Non-steroidal anti-inflammatory drugs such as diclofenac are the most commonly used drugs for the treatment of pain worldwide . They are particularly popular for the treatment of back pain, where they are often administered by intramuscular (i.m.) injection or infiltration. Pain relief usually occurs within minutes, and the prompt treatment response pleases both patients and physicians. However, i.m. injection in particular has side-effects ranging from vasospastic angina to toxic shock reaction [2–5]. Here, we report a case of hypoxic brain damage due to a severe anaphylactic reaction after i.m. diclofenac injection.

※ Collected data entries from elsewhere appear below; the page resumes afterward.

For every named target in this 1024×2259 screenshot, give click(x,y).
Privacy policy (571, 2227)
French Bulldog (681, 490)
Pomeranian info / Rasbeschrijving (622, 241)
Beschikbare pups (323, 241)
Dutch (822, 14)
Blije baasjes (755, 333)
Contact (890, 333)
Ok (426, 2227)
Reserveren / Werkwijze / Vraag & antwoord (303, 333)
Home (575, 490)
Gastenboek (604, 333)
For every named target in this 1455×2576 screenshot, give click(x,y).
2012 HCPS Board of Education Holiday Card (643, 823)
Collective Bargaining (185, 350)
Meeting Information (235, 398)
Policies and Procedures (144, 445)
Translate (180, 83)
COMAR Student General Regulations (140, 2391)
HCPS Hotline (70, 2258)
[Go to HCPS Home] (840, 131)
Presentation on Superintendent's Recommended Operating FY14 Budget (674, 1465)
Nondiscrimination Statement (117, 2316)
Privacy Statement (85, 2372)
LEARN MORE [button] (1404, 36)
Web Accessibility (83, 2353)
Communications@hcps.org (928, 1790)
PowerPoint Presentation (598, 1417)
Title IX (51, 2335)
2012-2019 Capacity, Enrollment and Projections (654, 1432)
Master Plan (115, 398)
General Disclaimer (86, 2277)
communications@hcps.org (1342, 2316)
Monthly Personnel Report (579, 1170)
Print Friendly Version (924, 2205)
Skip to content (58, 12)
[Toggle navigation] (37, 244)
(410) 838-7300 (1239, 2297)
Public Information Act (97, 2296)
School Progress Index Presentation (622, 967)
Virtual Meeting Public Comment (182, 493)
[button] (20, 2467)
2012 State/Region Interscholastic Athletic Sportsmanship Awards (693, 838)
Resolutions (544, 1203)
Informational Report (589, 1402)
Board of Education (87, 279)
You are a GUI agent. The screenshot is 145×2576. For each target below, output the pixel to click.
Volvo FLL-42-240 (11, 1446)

A 38-year-old staff nurse had treated her mother for chronic lower back pain with intramuscular (i.m.) injections of diclofenac over 6 months. One day, she herself suffered acute lower back pain, and administered herself an i.m. injection of diclofenac (100 mg), her very first contact with this drug. Five minutes later, she collapsed and developed coma and respiratory arrest. Her husband immediately started cardiopulmonary resuscitation. Fifteen to 20 min after onset of symptoms, she received successful emergency medical treatment. She was transferred to our intensive care unit for neurological evaluation.
On admission she was comatose and received controlled ventilation of the lungs. Her pupils were equal, non-reactive to light, and no brain stem reflexes could be elicited (Glasgow coma scale 3). Her heart and lung functions appeared normal. Axial computerized tomography (CT) scans of the brain 7 h after onset of symptoms revealed no pathology. Doppler ultrasound of the extra- and intracranial arteries was normal. Acoustic evoked brain stem potentials appeared normal, whereas median nerve somatosensory evoked potentials were absent. One day later, the patient developed severe brain stem myoclonus that was precipitated by tactile stimulation or passive movements of the arms or legs and tended to spread from the moved limb over the whole body. At that time magnetic resonance imaging showed oedema in the basal ganglia and diffuse swelling of the cerebral cortex sparing the frontal lobes (Figure 1). Diffusion-weighted images revealed hyperintensities in both hemispheres suggestive of hypoxic brain injury (Figure 1, top panels). The neuron-specific enolase reached a maximum level of 71 μg L–1 (normal 13.5 μg L–1) 4 days after onset of symptoms. Five days after onset of symptoms, signs of hypoxic brain damage such as diffuse cortical swelling and loss of differentiability between cortex and white matter were also visible on cranial CT scans (Figure 1, bottom panel). Seven days after the self-injection of diclofenac, the patient died from central cardiopulmonary failure. Necropsy was not performed.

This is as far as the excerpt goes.